According to data from the Tunisian Institute of Statistics, the inflation rate reached 6.4 percent in December 2017.


"We will not go back to asking for permission to express our opinions, and today we are taking a step further," he continued. "We want economic and social rights. It is not a new revolution, it is another step in the long journey of the revolution itself. Seven years have passed, seven years of opportunity. The governments have all failed."

January is the month of revolts in Tunisia, it was in 1978 and 1984 (the riots for bread), it was in 2011 and 2016, and now again in 2018.

Tunisia has been rocked by a new revolt [Anadolu]

The International Monetary Fund granted Tunisia a loan of $2.9 billion over four years, in return for austerity policies and a substantial cut in public spending.

When the government of Youssed Chahed, of the secular party Nidaa Tounes, included a rise in VAT in the new financial law - with a consequent increase in the prices of gasoline, gas, sugar and internet access - people took to the streets in cities across the country, from Kasserine, to Tebourba, from Tunis to Djerba.

Today Tunisia faces a deficit that reached $5.8 billion in 2017, in a country where the average monthly salary is 400 dinars - just $167.

According to data from the Tunisian Institute of Statistics, the inflation rate reached 6.4 percent in December 2017. That is, in one year, consumer prices rose by 6.4 percent, with peaks of 8.3 percent for food and beverages, of 20 percent for edible oils and 11.9 percent for fruit.

Dire straits

Economist Clara Capelli argues that, while the new law is intended to shore up public finances, the pain of the austerity measures will be felt most by Tunisia's poor and the middle class.

"Those same people have suffered the most from another unpopular measure - the de facto devaluation of the Tunisian dinar," she said. "The national currency lost about 10 percent of its value against the euro between 2015 and 2016 and over 20 percent between 2016 and 2017, which should have boosted exports - but a country with [Tunisia's] export profile... extremely dependent on imports, [this] has further depressed the purchasing power of Tunisians, and fuelled social frustration."

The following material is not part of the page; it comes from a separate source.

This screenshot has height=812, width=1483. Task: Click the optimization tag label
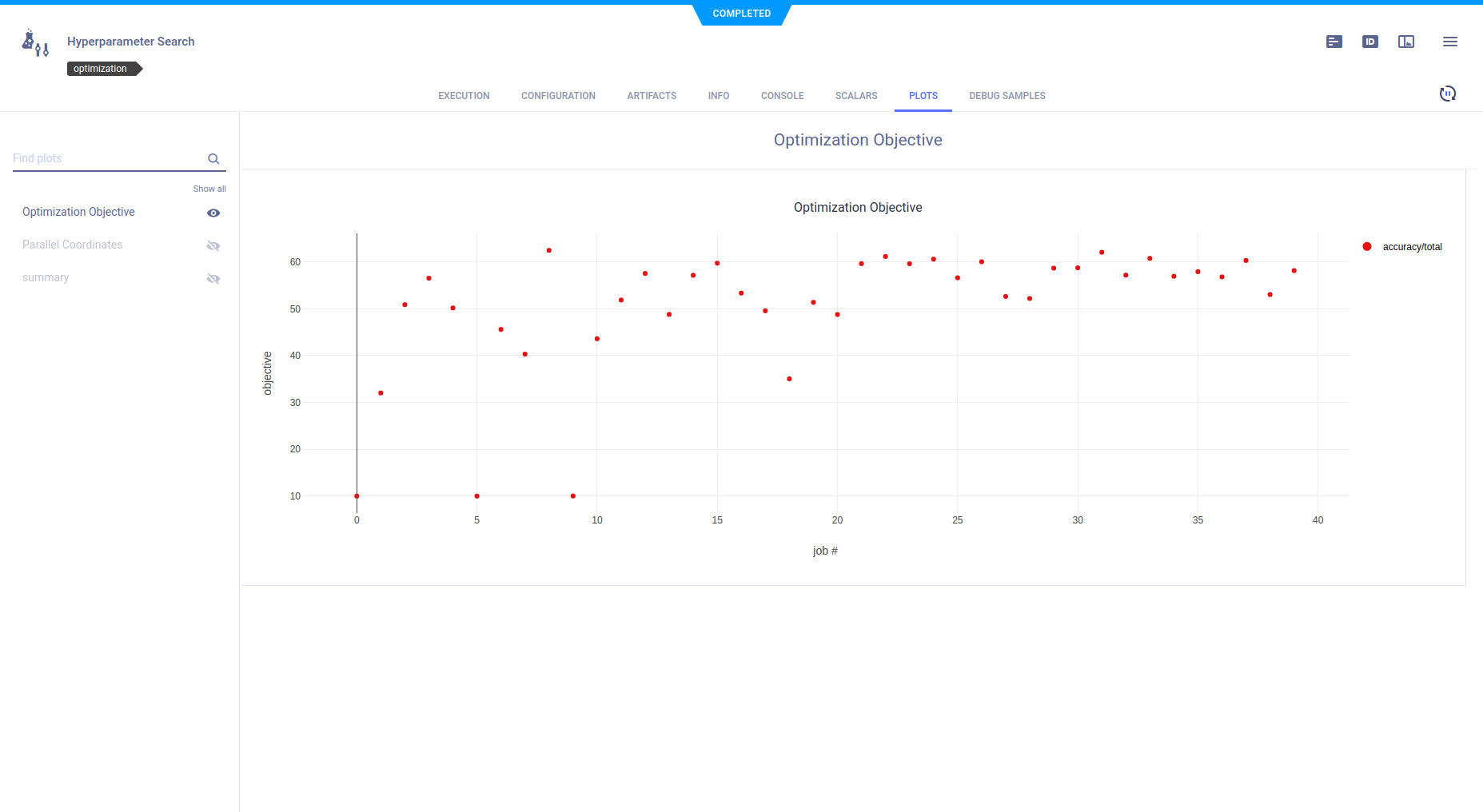pyautogui.click(x=101, y=69)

Imports correspond to almost half of GDP, of which nine percent is food imports and 20 percent is production machinery.

I see the same faces that were in the streets in 2011, many of us are back on the streets



Read also: A Return to Authoritarianism in Tunisia [Part 1]

The frustration is evident on the faces of the demonstrators, on the young faces that have no prospects, and on the more mature faces marked by fatigue.

On Avenue Bourguiba, Mohammed holds a yellow sign, warning of the government's economic policies.

"I see the same faces that were in the streets in 2011, many of us are back on the streets," he shouts. "The revolutionary path is not finished, and it was not finished because the injustices we suffered did not stop. Because women continue to work from eight in the morning until the evening for a hundred dinars a month."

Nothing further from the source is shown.